FA4 reduces the heavy HBM memory traffic caused by attention by computing attention tile by tile on-chip and avoiding materialization of the full QK⊤ matrix.
What is the main architectural difference between FA4 and FA3?
FA4 uses a warp-specialized pipeline with approximately five stages: load, compute, softmax and normalize, rescale and reduce, and store. This increases overlap and on-chip reuse on Blackwell SM10.x GPUs.
Why does FA4 calculate exponentials on CUDA cores instead of SFUs?
SFUs are limited in number and can become a bottleneck during softmax. FA4 therefore computes a software approximation of exp2() on CUDA cores to reduce pressure on SFUs.
What changes with adaptive online rescaling in softmax?
Instead of rescaling every time a new maximum appears, FA4 rescales only when the maximum increases by a significant amount. This lowers rescale overhead while preserving numerical stability.

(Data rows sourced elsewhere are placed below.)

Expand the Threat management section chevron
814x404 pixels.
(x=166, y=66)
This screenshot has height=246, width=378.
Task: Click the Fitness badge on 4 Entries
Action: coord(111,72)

When should engineers use FA4 in production today?
FA4 is best introduced first for Blackwell inference-only workloads with fixed-length, standard attention behind a feature flag. cuDNN, SDPA, and FA3/FA2 on older GPUs should remain available as fallbacks until backward, variable-length, and GQA support mature.
Conclusion
FlashAttention 4 extends the original FlashAttention goal of reducing attention’s memory-bandwidth requirements by performing more Q, K, and V work on-chip. Unlike earlier versions, FA4 does this with a Blackwell-specific warp-specialized 5-stage pipeline and two major softmax improvements: software exponentials on CUDA cores to reduce SFU bottlenecks, and adaptive online rescaling to remove redundant stability calculations.
FA4 has demonstrated meaningful forward-pass throughput improvements over cuDNN at long sequence lengths, but it remains forward-first and Blackwell-only. It also still has important feature gaps, including missing backward pass, variable-length sequence support, and GQA support, while broader ecosystem integration is not yet fully mature.
The practical takeaway is to evaluate FA4 for Blackwell inference as a promising but carefully controlled optimization path. Adoption should be protected by rigorous benchmarking, correctness checks, and reliable fallbacks. Training workloads and broader hardware environments should continue to rely on mature FA3 and FA2 paths for production use.